Exercise brief: In the data, take the lines from the one containing "coordinates (365, 432)." to the one containing "Image resolution: width=1080", and write them out again with "GUI agent" replaced by "desktop agent" and nothing else changed.

Records for this task:
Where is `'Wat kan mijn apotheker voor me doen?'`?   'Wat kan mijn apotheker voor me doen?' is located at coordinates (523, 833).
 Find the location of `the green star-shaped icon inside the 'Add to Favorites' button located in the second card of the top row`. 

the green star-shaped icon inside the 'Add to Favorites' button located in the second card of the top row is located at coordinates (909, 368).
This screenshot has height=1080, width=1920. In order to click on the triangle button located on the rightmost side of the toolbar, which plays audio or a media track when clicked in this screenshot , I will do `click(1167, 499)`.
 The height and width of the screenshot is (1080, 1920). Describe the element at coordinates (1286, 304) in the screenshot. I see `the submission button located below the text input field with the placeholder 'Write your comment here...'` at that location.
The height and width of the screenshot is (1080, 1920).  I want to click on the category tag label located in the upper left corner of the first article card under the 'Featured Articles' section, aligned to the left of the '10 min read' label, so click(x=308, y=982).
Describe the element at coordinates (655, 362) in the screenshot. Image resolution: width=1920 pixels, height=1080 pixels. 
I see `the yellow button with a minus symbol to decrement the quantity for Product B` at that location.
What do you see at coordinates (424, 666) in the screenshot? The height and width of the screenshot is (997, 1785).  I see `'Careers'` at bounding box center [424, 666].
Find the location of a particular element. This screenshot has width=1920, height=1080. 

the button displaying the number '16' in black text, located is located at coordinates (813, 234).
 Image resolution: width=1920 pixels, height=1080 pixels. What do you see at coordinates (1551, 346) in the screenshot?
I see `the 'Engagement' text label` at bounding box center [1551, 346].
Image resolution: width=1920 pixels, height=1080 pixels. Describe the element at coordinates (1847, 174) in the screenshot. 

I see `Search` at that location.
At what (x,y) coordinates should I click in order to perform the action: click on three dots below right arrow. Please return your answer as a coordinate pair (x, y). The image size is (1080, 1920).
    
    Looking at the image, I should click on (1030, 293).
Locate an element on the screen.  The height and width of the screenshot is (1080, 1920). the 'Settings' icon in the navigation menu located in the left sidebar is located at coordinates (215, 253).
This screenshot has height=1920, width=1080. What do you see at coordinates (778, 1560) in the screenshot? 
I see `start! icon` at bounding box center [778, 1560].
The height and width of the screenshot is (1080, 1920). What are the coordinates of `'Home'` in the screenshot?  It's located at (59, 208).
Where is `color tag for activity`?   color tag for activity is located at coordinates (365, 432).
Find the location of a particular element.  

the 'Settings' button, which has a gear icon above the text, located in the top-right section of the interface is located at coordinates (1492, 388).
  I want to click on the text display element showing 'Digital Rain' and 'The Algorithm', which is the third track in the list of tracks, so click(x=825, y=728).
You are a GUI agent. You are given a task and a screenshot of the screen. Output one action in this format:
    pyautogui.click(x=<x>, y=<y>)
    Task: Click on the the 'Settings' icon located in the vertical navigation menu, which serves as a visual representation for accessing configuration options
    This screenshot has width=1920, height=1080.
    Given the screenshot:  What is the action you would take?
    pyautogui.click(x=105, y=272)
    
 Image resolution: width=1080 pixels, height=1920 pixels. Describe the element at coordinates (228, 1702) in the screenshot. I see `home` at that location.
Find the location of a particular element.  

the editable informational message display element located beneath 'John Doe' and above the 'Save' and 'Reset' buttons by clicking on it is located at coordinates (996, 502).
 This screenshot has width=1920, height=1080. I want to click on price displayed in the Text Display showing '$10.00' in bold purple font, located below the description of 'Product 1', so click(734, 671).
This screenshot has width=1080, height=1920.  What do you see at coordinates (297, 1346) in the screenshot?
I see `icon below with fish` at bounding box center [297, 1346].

Expected answer:
Where is `color tag for activity`?   color tag for activity is located at coordinates (365, 432).
Find the location of a particular element.  

the 'Settings' button, which has a gear icon above the text, located in the top-right section of the interface is located at coordinates (1492, 388).
  I want to click on the text display element showing 'Digital Rain' and 'The Algorithm', which is the third track in the list of tracks, so click(x=825, y=728).
You are a desktop agent. You are given a task and a screenshot of the screen. Output one action in this format:
    pyautogui.click(x=<x>, y=<y>)
    Task: Click on the the 'Settings' icon located in the vertical navigation menu, which serves as a visual representation for accessing configuration options
    This screenshot has width=1920, height=1080.
    Given the screenshot:  What is the action you would take?
    pyautogui.click(x=105, y=272)
    
 Image resolution: width=1080 pixels, height=1920 pixels. Describe the element at coordinates (228, 1702) in the screenshot. I see `home` at that location.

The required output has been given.